### DATA PROVIDED
>>>
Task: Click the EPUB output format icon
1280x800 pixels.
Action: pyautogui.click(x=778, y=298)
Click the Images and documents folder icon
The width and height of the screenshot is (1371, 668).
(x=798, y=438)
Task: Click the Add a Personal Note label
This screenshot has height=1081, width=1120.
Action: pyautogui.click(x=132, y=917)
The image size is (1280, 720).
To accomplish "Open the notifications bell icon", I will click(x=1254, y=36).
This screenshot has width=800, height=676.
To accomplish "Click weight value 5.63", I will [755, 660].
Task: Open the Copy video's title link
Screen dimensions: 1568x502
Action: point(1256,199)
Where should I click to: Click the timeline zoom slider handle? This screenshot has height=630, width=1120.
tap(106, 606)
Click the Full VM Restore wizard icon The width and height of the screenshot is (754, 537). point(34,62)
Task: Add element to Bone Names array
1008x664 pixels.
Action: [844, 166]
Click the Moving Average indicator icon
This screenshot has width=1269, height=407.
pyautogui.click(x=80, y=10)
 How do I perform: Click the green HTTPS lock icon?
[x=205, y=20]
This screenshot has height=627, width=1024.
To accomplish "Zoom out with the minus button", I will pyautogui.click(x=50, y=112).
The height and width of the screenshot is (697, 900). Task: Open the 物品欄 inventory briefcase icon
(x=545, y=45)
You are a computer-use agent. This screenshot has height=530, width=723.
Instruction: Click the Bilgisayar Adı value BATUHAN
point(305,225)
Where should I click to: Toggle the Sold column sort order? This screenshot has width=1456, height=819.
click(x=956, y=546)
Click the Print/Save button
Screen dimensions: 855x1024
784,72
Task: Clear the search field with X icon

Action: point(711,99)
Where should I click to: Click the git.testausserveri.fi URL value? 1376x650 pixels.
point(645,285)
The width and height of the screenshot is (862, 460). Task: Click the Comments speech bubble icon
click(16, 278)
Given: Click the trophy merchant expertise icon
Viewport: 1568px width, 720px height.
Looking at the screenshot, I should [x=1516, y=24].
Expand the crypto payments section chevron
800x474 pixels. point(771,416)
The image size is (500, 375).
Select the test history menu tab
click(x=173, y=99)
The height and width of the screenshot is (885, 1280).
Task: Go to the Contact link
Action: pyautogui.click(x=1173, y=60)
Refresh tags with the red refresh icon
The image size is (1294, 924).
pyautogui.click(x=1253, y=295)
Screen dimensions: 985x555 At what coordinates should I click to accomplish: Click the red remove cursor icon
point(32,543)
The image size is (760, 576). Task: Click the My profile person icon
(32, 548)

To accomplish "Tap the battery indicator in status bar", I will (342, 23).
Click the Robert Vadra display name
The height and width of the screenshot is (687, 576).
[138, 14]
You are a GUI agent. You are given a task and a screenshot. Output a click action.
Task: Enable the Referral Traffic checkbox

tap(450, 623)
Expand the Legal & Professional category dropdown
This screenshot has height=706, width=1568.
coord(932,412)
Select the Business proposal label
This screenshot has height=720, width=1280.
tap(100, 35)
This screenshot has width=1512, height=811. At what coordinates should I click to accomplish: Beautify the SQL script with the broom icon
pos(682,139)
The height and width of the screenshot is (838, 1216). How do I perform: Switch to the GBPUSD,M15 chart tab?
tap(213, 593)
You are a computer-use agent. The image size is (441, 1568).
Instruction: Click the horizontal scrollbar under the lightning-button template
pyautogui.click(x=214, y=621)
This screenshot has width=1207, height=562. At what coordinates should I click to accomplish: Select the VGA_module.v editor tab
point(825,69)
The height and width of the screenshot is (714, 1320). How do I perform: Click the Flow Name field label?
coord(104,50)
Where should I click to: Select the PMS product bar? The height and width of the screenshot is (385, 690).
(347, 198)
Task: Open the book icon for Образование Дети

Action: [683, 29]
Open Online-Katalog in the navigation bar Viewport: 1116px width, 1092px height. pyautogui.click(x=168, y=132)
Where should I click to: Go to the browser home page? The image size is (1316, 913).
<<<
### EXERCISE INSTRUCTIONS
Count the lines in the entries above that contain the string "pyautogui", matching case exactly. Reply with the number alone.

### SOLUTION FOR THIS TASK
8